A startling new report in The Independent (UK) by respected journalist Patrick Cockburn suggests that a U.S. airstrike may have unnecessarily killed more than 100 members of an ostensibly peaceful Iraqi religious cult.

Cockburn, a veteran foreign correspondent reporting from Iraq, wrote that the official story of the deadly Jan. 28 clash outside the city of Najaf, between a shadowy Iraqi cult and Iraqi security forces supported by the U.S., may be a “fabrication.” The journalist said that, reports by the Iraqi government and in the U.S. media to the contrary, the cult members had been engaged in a peaceful pilgrimage when a violent incident involving Iraqi security forces outside the city gates snowballed into the cult’s annihilation by U.S. aircraft.

Cockburn based his assertion on independent Iraqi newspapers and websites.
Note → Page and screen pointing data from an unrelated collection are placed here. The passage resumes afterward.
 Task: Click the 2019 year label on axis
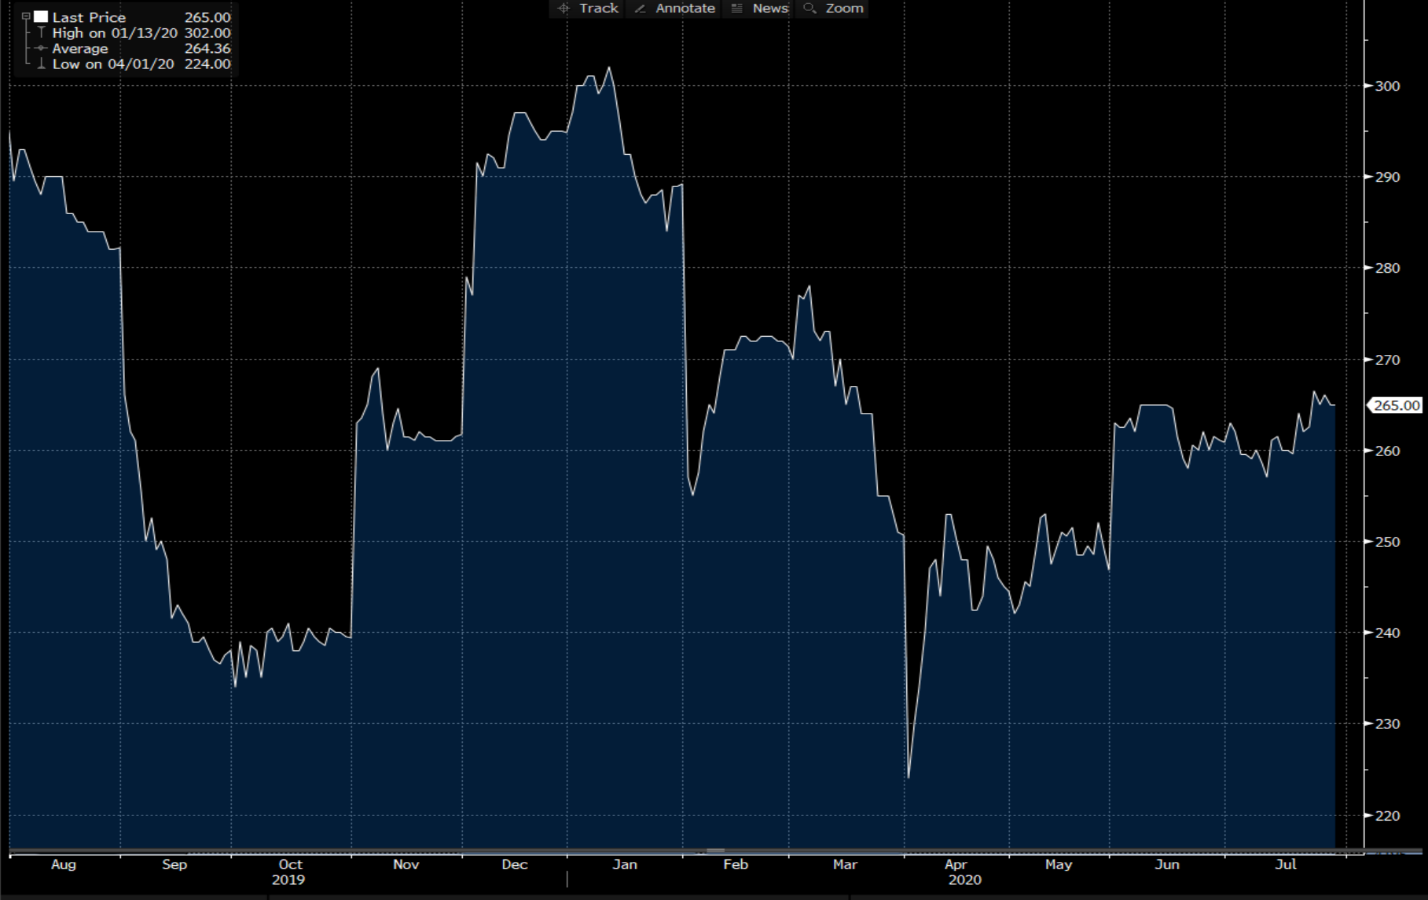point(288,880)
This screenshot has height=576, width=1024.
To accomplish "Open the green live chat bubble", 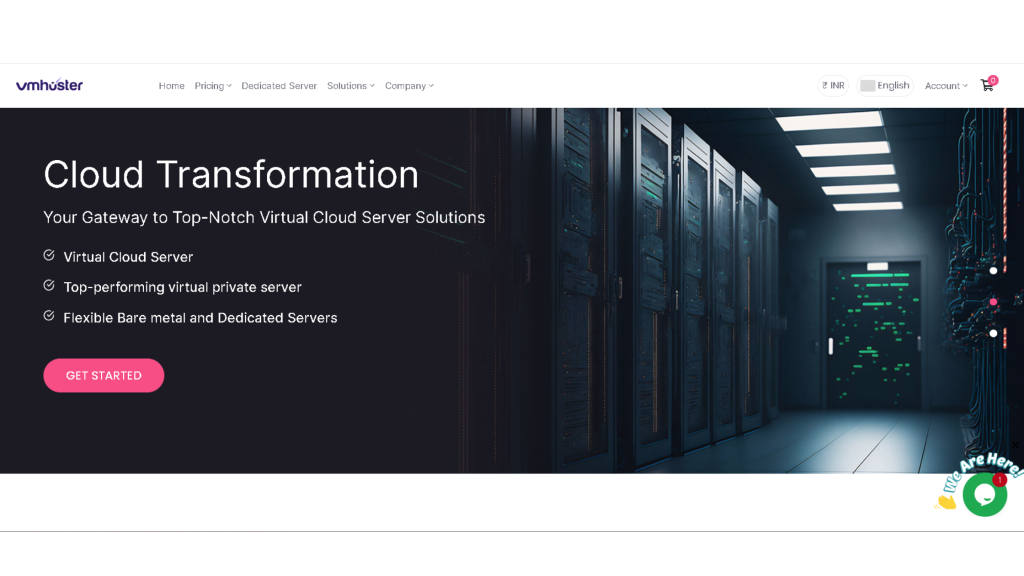I will [x=984, y=495].
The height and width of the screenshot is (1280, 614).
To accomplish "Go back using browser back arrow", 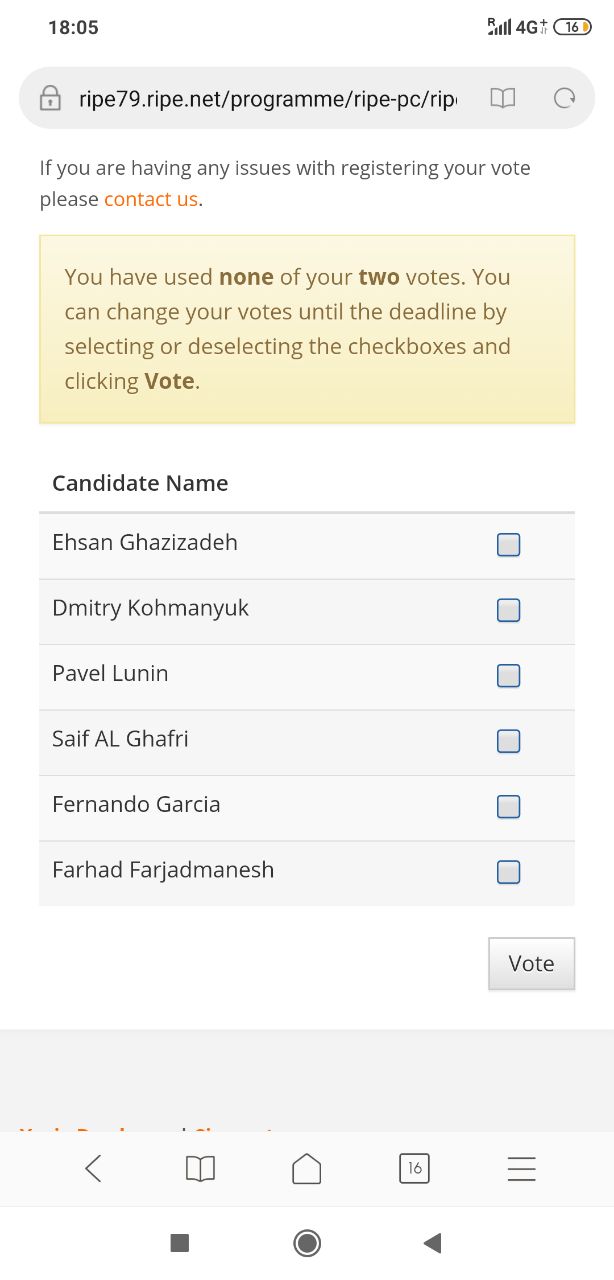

He acknowledged that competing accounts could not be substantiated.

This complex tale is best told by Cockburn (click here).

The very complexity of the account drives home a central point: What the U.S. national media originally reported as a model example of Iraqi security forces partnering with U.S. forces to combat insurgents was in fact a still poorly understood set of events that bodes poorly for the U.S. mission in Iraq: As in Vietnam, where U.S. forces often could not distinguish friend from foe, U.S. forces find themselves unleashing horrific weapons of war against a populace whose language and cultural markers they are largely ignorant of.

Indeed, if the story continues to develop along the lines that Cockburn’s story suggests, this battle — the deadliest single-day clash since the U.S. invasion — may become a touchstone of America’s deadly incompetence in the region, no less important, in its own way, than the U.S. massacre in My Lai during the Vietnam War.

We at Truthdig tip our hat to Cockburn for being the first Western reporter to tie together the strings of this story.